Huge amounts of American electricity is generated by polluting coal-fired power generating plants. Electric cars and solar cells on private homes are nice, but what technology exists to replace these antiquated workhorses of the electrical grid?
The answer may lie in a new technology that’s already generating power for 380,000 homes in California and sparking a mad rush for venture capital and land. While photovoltaic cells only capture roughly 20% of the sun’s energy, solar thermal technology can capture upwards of 40%. Total costs for solar thermal technology are rapidly approaching the costs for energy produced through fossil fuels (the stated goal of google.org’s renewable energy program), and a large solar thermal plant can produce similar amount of power as a full-sized coal plant.
In a recent article the New York Times counted 10 plants in development in the Southwest, with 17 or more planned around the world:
On sunny afternoons, those 10 [U.S.] plants would produce as much electricity as three nuclear reactors, but they can be built in as little as two years, compared with a decade or longer for a nuclear plant. Some of the new plants will feature systems that allow them to store heat and generate electricity for hours after sunset.
The technology begins with this map, which shows what any visitor already knows: the American southwest is drenched in high intensity sunlight ideal for solar power generation.
FPL Energy employs giant parabolic mirrors to concentrate the sun’s rays onto a liquid-filled pipe, used to drive a large turbine. Stirling Energy uses parabolic mirrors to focus the sun’s rays onto sealed Sterling engines.
Here is the relatively straightforward plan of an FPL-type concentrating solar thermal plant. While this design contains a supplementary natural gas boiler, new plant designs will feature mechanisms to store energy for cloudy periods or evenings.
The phenomenon is global, and a new solar thermal plan recently came online in Australia, and an Abu Dhabi firm has announced plans to aggressively invest in solar thermal technology across the world’s “sun belt,” with the American Southwest a primary target for investment.

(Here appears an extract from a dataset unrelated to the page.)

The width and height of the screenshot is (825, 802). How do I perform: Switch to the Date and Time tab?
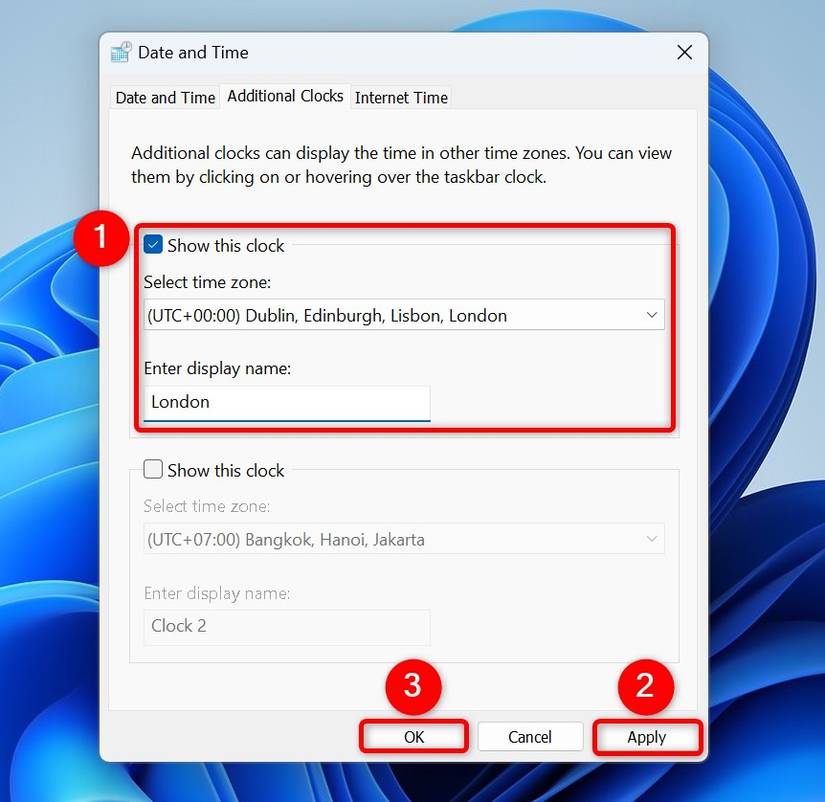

While it sounds promising, can the technology produce enough power to drive both our homes and our cars, even at night? One enterprising California power company thinks so, even though Wired magazine is a bit skeptical of the hype. At the very least, short huge new power lines the cloudy Northeast and Northwest may have to look to other sources. As Wired points out, “There’s a long road from a prototype plant in Bakersfield to providing 90 percent of the nation’s electric needs.”